Author Topic: try to test the protected mode in windows  (Read 22131 times)

Offline codeferever

  • Jr. Member
  • *
  • Posts: 21
try to test the protected mode in windows
« on: December 04, 2010, 06:13:26 AM »
Code: [Select]
; 1G = 0x40000000 = 0x00000001<<30
; 1M = 0x00010000 = 0x00000001<<20
; 1K = 0x00000400 = 0x00000001<<10

; nasm -o invalid.exe -f bin invalid.asm
[bits 32]
[cpu 386]
[section .text]
;The windows system memory maped to top 2GB in protected mode.

;write a word outside the os space
mov edi,0x7fffffe0
mov eax,0x7c00
mov [edi],eax

;read a word from the os space
mov esi,0x80000000
mov eax,[esi]

;write a word to the os space
mov edi,0x80000000
mov eax,0x7c00
mov [edi],eax

; The result
; 16-bit MS-DOS subsystem
;c:\progra~1\nasm\invalid.exe
;NTVDM CPU invalid instruction.
;CS:0587 IP:010a OP:ff 7f b8 00 7c

; I don't know much about debug, can the debug inside ms-dos debug
; 32-bit code ?
; Why this ms-dos warning me it is wrong ?
; The CS and IP values mean what ? in 16-mode or 32-mode ?
« Last Edit: December 04, 2010, 08:14:01 AM by codeferever »

Offline cm

  • Jr.
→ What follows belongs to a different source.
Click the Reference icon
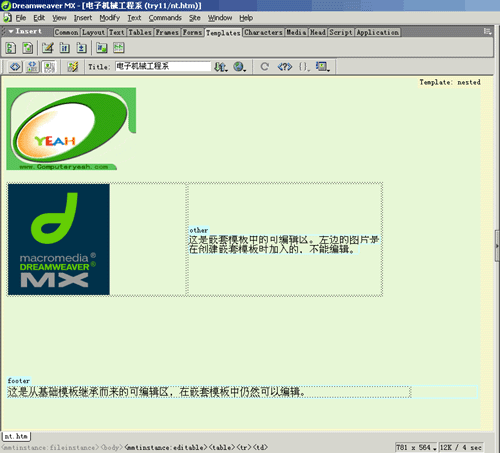The height and width of the screenshot is (453, 500). tap(284, 67)
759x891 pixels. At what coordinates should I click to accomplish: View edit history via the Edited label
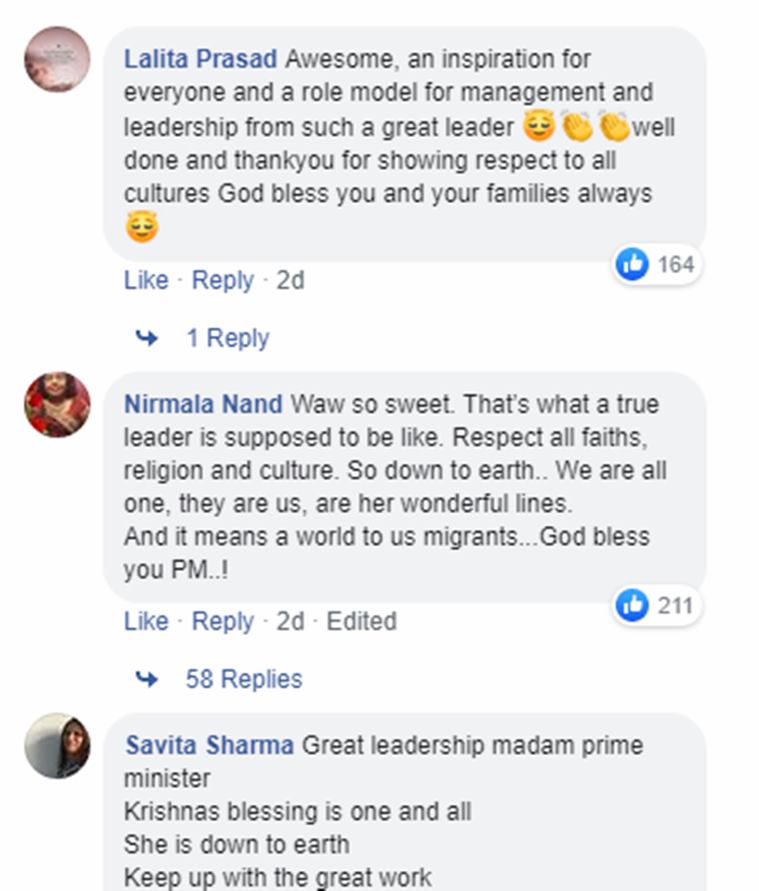point(361,621)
Member
  • *
  • Posts: 65
Re: try to test the protected mode in windows
« Reply #1 on: December 04, 2010, 12:29:02 PM »
With this command line, you instruct NASM to create a flat-format executable. (No one cares about the file name.) Therefore, Windows handles your executable as if it is a 16-bit MS-DOS flat-form executable (usually known to end in the ".COM" file name extension). Therefore, your program does not just crash because it tries to circumvent the memory protection (as is its purpose) but because it is "encoded" (so to speak) to run in a 32-bit mode but it will be run in a 16-bit mode. (This results in wrong and possibly random or invalid instructions executing.)
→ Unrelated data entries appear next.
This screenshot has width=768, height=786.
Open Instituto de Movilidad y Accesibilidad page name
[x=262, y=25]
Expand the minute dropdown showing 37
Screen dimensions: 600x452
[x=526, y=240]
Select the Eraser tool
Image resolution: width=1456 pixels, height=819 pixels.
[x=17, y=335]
To create a Windows executable, use NASM's output format "win32" to create an object file (you can use the ".obj" or ".o" file name extension for these: it doesn't really matter, but remember that the file NASM outputs is not the finished executable in this case). Then, use a linker to link this object file into a 32-bit Windows executable. Finding an appropriate linker and how to create the program with it is left as an exercise to the reader. (Because I don't know much about Windows programming.) (Search for tutorials.)
C. Masloch

Offline Rob Neff

  • Forum Moderator
  • Full Member
  • *****
  • Posts: 429
  • Country: us
Re: try to test the protected mode in windows
« Reply #2 on: December 04, 2010, 03:43:49 PM »
Finding an appropriate linker and how to create the program with it is left as an exercise to the reader. (Because I don't know much about Windows programming.) (Search for tutorials.)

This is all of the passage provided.